Serve as a Security Expert in secure application, design and deployments in a highly dynamic multi-product environment. Research, designs and enable new processes and technologies, architectures, and security products that will secure our products through its development life cycle.

KEY RESPONSIBILITIES:

- Work closely with the product development teams to ensure that our product platforms are secure.
- Ensure that products and services are designed and implemented with security in mind.
- Fluent in OWASP top 10, but also applies practical knowledge of application development security challenges.
- Leverage Agile Software Development process and technologies.
- Use understanding of secure code development, standards and metrics.
- Work with the product development teams to identify, publish and enable application development security standards, best practices, and patterns.
- Analyze application security incidents, review findings, and determine impacts.
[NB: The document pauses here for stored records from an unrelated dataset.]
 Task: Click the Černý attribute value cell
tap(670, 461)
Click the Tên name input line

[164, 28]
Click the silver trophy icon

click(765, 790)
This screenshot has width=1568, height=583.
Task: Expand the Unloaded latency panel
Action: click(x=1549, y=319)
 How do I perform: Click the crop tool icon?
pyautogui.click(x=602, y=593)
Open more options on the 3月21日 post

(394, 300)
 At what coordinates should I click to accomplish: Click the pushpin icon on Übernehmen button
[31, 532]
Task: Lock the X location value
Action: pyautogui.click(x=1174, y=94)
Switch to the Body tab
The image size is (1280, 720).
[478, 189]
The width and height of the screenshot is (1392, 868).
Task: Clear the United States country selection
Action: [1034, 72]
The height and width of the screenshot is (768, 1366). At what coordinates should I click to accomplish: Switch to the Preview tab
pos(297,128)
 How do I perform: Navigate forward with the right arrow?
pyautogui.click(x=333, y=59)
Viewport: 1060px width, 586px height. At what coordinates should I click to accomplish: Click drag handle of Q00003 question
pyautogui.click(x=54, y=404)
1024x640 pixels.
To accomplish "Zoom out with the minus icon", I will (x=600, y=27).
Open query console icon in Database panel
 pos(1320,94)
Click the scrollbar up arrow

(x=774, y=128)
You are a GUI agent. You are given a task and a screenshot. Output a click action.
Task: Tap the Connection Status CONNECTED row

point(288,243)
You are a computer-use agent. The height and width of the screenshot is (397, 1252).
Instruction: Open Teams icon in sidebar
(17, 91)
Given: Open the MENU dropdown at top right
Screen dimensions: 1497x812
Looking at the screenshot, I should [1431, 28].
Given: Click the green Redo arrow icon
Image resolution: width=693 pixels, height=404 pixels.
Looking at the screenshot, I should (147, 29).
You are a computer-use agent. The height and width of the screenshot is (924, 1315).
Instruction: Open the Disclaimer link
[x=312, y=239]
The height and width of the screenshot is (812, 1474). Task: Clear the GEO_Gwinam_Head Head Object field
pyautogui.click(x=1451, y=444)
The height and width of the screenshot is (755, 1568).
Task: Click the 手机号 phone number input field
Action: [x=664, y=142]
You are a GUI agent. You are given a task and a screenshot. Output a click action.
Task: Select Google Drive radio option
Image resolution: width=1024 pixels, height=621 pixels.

Drive remediation of issues identified through internal and external security testings.
- Contribute to the development and maintenance of global information security strategy.

REQUIREMENTS/SKILLS:

- At least 4 year of experience in application-level vulnerability testing and auditing
- At least 6 years of overall application security experience
- At least 4 years of experience involvement with development team(s) that delivered commercial software or software-based services (development, QA testing, or security role)
- Excellent knowledge of Java and C/C++ application security
- Experience with code vulnerability scanning and remediation
- Strong experience and detailed technical knowledge in security engineering, system and network security protocols, cryptography, and application security
- Experience with service-oriented architecture and web services security desired
- Experience with the application of threat modelling or other risk identification techniques
- Detailed knowledge of system security vulnerabilities and remediation techniques, including penetration testing and the development of exploit
- Development experience in C, C++ and/or Java
- Scripting skills (eg, PERL, Shell Scripting)
- Knowledge of network and web related protocols (eg, TCP/IP, UDP, IPSEC, HTTP, HTTPS, routing protocols)
- Application security protocols including SAML, OAuth, XCAML, OpenIdentity, etc.
- Excellent written and verbal communication skills
- Excellent leadership skills and teamwork skills
- Results oriented, high energy, self-motivated

This assignment is expected to be 6 months in duration.